Advanced Considerations

• Parametric Equation of a Plane: While we focused on scalar and vector forms, another representation is the parametric equation of a plane:

  r = a + s*v1 + t*v2

  where r is a general point on the plane, a is a known point, v1 and v2 are vectors in the plane, and s and t are parameters.

• Distance from a Point to a Plane: Once you have the equation of the plane, you can calculate the shortest distance from any point to the plane using the formula:

  distance = |Ax0 + By0 + Cz0 + D| / sqrt(A^2 + B^2 + C^2)

  where (x0, y0, z0) are the coordinates of the point.

Conclusion

Finding the equation of a plane from three points is a fundamental skill in 3D geometry with widespread applications.

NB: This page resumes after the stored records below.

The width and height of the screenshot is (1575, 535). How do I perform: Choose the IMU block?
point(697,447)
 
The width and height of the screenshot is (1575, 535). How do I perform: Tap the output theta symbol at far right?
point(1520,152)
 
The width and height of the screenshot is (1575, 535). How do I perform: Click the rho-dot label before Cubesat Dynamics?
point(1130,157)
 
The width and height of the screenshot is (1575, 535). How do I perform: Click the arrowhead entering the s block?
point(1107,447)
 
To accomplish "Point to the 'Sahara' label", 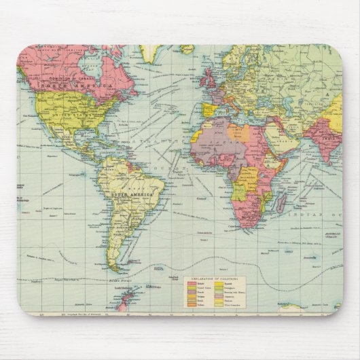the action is [217, 135].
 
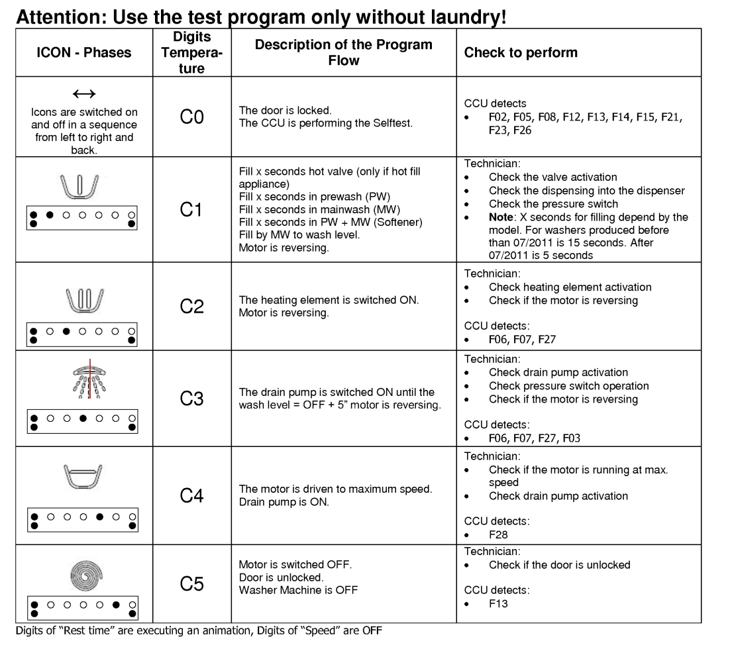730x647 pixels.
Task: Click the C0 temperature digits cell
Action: (x=191, y=118)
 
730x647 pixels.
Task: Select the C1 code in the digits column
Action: (x=191, y=210)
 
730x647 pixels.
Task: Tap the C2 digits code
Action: (x=191, y=307)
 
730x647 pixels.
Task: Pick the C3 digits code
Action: (x=191, y=399)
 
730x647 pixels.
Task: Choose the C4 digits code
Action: (x=191, y=495)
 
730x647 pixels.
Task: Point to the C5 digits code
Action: (x=191, y=584)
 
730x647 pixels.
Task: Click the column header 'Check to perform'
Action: (x=521, y=52)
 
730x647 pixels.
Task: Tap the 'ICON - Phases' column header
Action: (x=83, y=52)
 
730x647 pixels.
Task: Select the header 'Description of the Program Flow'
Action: (x=343, y=52)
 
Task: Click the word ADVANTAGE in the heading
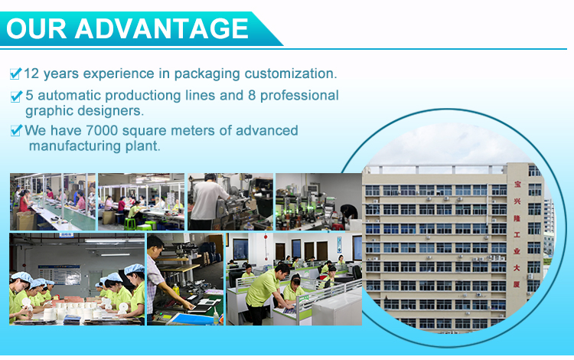[161, 28]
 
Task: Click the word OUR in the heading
[36, 28]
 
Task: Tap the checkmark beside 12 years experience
[16, 74]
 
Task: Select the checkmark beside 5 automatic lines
[17, 96]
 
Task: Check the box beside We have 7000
[17, 130]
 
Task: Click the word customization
[291, 74]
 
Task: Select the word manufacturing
[75, 146]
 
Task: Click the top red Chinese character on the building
[517, 184]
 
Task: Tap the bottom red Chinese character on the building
[517, 284]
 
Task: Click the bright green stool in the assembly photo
[130, 224]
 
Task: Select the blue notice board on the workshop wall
[59, 275]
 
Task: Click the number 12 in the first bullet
[31, 74]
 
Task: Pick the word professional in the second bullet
[299, 96]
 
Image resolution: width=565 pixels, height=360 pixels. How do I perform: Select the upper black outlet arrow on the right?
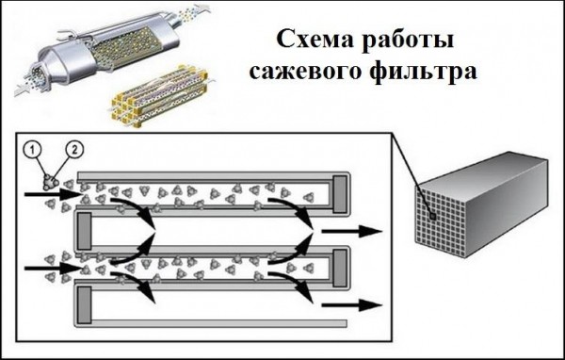(350, 230)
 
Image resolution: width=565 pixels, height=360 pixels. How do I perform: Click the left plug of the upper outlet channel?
(84, 229)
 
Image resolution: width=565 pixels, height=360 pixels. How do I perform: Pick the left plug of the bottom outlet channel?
(84, 303)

By understanding the underlying principles of vectors, normal vectors, and the dot product, you can confidently derive the equation of a plane in either scalar or vector form. Remember to pay attention to potential pitfalls like collinear points and arithmetic errors. The ability to perform this calculation accurately opens doors to solving more complex problems in various fields, from computer graphics to engineering.

How do you think this method could be optimized for computational efficiency in a program that generates many planes? And, have you encountered situations where using a different form of the plane equation (e.g., parametric) proved more advantageous for specific tasks?